> The data:
►

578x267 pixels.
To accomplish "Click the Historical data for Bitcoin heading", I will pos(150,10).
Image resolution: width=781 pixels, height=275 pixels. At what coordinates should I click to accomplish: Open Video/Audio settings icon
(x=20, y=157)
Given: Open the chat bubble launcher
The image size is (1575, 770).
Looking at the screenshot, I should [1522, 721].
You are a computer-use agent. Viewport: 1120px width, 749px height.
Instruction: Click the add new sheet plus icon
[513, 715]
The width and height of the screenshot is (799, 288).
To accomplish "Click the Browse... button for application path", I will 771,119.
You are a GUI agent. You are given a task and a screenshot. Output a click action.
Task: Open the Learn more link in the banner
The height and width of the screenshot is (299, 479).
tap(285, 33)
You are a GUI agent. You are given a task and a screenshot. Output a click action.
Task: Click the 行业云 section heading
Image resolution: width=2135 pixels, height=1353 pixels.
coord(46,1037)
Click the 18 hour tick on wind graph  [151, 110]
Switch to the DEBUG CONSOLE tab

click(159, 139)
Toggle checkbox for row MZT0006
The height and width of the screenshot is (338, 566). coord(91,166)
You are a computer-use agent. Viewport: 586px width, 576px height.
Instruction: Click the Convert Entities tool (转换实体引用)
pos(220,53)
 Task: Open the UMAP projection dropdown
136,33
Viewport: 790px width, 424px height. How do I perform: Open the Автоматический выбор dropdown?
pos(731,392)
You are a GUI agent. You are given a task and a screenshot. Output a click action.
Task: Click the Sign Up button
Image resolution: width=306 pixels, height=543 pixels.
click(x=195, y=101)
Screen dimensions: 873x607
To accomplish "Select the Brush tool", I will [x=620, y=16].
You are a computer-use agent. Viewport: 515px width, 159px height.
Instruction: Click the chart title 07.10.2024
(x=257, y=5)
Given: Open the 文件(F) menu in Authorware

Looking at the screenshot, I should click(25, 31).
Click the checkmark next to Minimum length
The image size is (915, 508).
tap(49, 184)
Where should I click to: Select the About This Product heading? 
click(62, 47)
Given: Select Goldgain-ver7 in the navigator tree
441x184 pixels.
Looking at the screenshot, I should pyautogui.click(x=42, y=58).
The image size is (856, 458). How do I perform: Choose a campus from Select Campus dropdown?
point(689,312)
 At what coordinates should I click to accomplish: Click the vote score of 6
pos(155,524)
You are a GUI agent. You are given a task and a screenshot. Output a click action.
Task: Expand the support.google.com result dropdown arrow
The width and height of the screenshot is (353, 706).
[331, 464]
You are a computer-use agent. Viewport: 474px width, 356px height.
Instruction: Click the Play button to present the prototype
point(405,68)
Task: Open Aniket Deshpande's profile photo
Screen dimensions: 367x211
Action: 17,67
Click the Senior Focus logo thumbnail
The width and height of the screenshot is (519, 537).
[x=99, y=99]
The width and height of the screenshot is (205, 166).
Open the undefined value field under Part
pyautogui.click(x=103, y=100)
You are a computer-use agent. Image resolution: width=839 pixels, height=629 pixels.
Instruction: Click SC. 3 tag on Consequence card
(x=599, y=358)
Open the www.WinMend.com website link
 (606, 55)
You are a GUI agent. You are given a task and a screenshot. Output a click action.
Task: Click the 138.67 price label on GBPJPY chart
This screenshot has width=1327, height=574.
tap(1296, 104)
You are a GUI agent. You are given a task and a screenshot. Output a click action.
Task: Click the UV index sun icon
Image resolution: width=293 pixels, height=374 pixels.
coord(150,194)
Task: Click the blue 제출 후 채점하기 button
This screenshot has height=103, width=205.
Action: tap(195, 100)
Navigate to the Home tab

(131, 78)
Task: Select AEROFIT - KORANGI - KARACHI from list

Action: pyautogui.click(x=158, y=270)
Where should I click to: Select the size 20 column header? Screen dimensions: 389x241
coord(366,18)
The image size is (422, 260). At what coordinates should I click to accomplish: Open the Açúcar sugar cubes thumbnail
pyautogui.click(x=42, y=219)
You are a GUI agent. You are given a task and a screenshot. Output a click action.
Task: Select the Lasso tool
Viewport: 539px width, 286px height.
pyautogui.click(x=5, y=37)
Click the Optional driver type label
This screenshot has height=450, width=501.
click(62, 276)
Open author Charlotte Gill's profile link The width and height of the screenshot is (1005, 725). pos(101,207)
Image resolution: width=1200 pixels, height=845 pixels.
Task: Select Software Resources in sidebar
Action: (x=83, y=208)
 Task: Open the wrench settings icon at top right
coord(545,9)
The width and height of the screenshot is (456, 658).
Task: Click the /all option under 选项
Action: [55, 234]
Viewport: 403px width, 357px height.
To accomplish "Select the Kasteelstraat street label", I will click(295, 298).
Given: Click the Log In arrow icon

◄

I need the number of lines in the entries that include "arrow"; please give that number and nothing else.

2